Degraded performance due to latency

Incident Report for Buildkite

Postmortem

Service Impact

Last week Buildkite experienced two incidents of degraded performance for multiple hours:

2023-08-15 20:23 until 22:44 UTC (141 minutes)
2023-08-16 18:22 until 22:22 UTC (240 minutes)

During these times, customers experienced elevated latency and error rates, and were not able to reliably run builds.

Incident Summary

During the incidents Buildkite engineers were automatically paged to respond and investigate. Overall high load and lock contention on our largest database were identified, but without a single clear cause. Multiple mitigations were applied. A recent table partitioning change was reverted in case that was a factor. Low-priority asynchronous work was paused to shed load. Traffic from bots crawling public pipelines was identified as contributing to load and was rate limited. Other mitigations to shed load were prepared but the incidents subsided before they were required.

After the incidents, our engineering team swarmed on further investigation and mitigation. Our main primary and replica databases were upgraded to machines with 33% more CPUs & RAM with higher IO and memory bandwidth. Our application layer was upgraded to 90% more CPU cores to reduce thread preemption contributing to database lock contention. Substantial read load was shifted from the primary database to a replica.

SUPPLIED RECORDS:

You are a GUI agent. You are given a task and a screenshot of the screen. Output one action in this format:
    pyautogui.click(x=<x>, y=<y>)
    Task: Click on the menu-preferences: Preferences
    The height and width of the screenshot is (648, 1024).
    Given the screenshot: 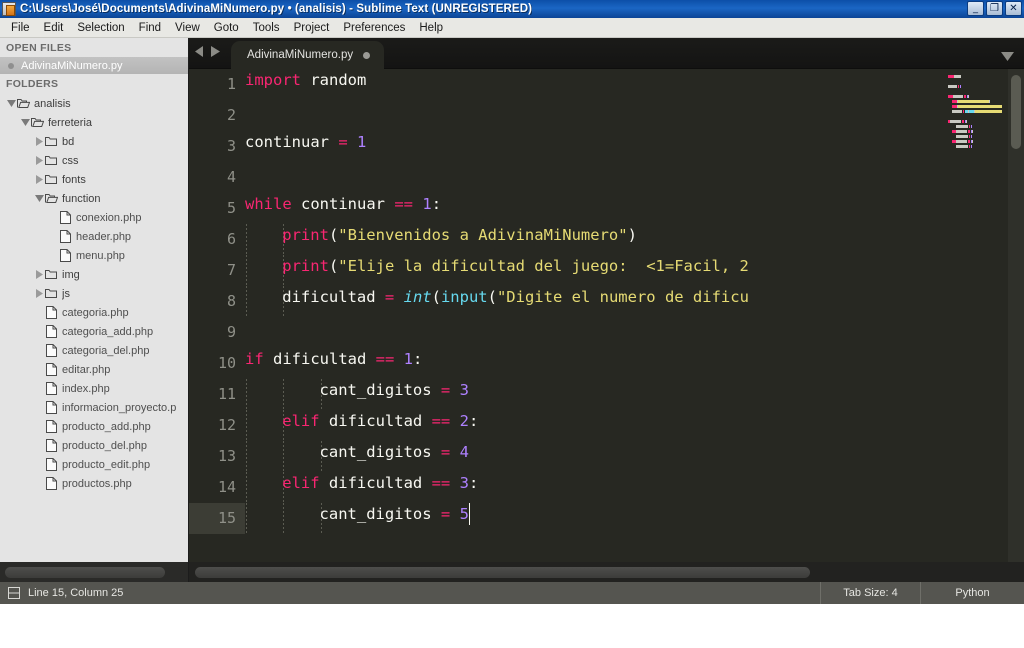 What is the action you would take?
    pyautogui.click(x=374, y=28)
    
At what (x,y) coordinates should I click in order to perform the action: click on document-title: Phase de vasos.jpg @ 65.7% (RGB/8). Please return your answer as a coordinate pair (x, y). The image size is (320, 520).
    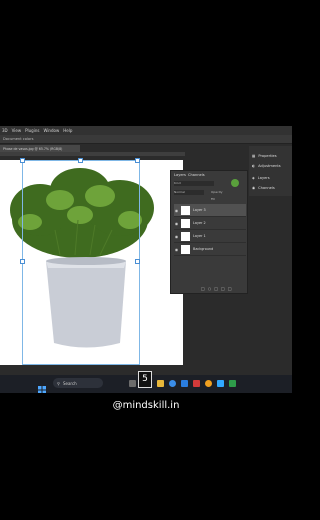
    Looking at the image, I should click on (33, 148).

TASK REQUIREMENTS:
1. In the Buildkite incident report, how would you say "Low-priority asynchronous work was paused to shed load." in Spanish?
2. Can you copy out the part of the Buildkite incident report starting with "After the incidents, our" and going on through "to a replica.", word for word?
3. In the Buildkite incident report:
(a) How many minutes did the first incident last?
(b) By how much more CPU and RAM were the main primary and replica databases upgraded?
(c) To what was substantial read load shifted from the primary database?

EXPECTED RESULTS:
1. El trabajo asíncrono de baja prioridad se pausó para reducir la carga.

2.
After the incidents, our engineering team swarmed on further investigation and mitigation. Our main primary and replica databases were upgraded to machines with 33% more CPUs & RAM with higher IO and memory bandwidth. Our application layer was upgraded to 90% more CPU cores to reduce thread preemption contributing to database lock contention. Substantial read load was shifted from the primary database to a replica.

3.
(a) 141 minutes.
(b) 33% more.
(c) A replica.